Nevada sues drug company over opioid crisis
LAS VEGAS (KSNV) —
Michael Yenick was a star football player who dreamed of getting married and having kids.
Instead, he became addicted to oxycodone after a sports injury and later died of an overdose.
“Bub, as he was affectionately known, was a star athlete, a gifted artist and a sweet soul,” said Edward Yenick.
“Unless you have lost a child, you cannot imagine the nightmare from which a parent never truly awakes,” he continued.
Edward and Cyndi Yenick stood together Tuesday morning in Las Vegas as the state’s top lawyer announced he was suing Purdue Pharma.
Nevada is joining a growing number of states that claim big pharma companies are to blame for an epidemic of overdoses and deaths.
“This is why we're here. Prescription drugs are killing Nevadans,” said Nevada Attorney General Adam Laxalt.
Laxalt claims Purdue, which manufactures oxycontin and other opioids, deceived doctors and patients in pursuit of profits.

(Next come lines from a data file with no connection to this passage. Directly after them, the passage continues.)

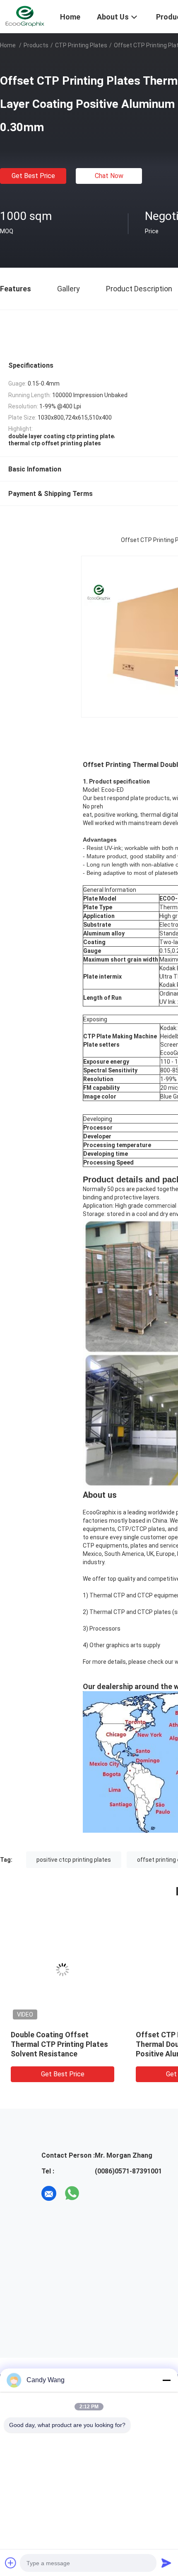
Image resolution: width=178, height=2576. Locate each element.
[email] (48, 2193)
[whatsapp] (72, 2193)
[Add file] (11, 2563)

“Purdue made misrepresentations that targeted doctors, patients, our elderly, our veterans, people with arthritis, back pain and migraines,” explained Laxalt.
“Purdue's misrepresentations caused people to believe that opioids could make their lives easier without the risk of addictions,” he continued.
The company has responded to the lawsuits with a statement on its website: "The prescription and illicit opioid abuse crisis is a multifaceted public health challenge, and as a manufacturer of prescription opioids, we have a responsibility to join the fight."
It continues to read, “At Purdue, we are committed to lead our industry in helping address our nation's prescription and illicit opioid abuse crisis.”
“Today's lawsuit is another step in the path towards justice for victims of this epidemic,” said Laxalt.
Perhaps no one wants justice more than Michael Yenick’s family.
“Our hope today is our story about the loss of our son, Bub, will bring home just how much real pain the opioid epidemic has caused families just like us in Nevada,” said Edward Yenick.
Yenick’s death led to the arrest of his family doctor in Reno who was sentenced to 10 years in federal prison.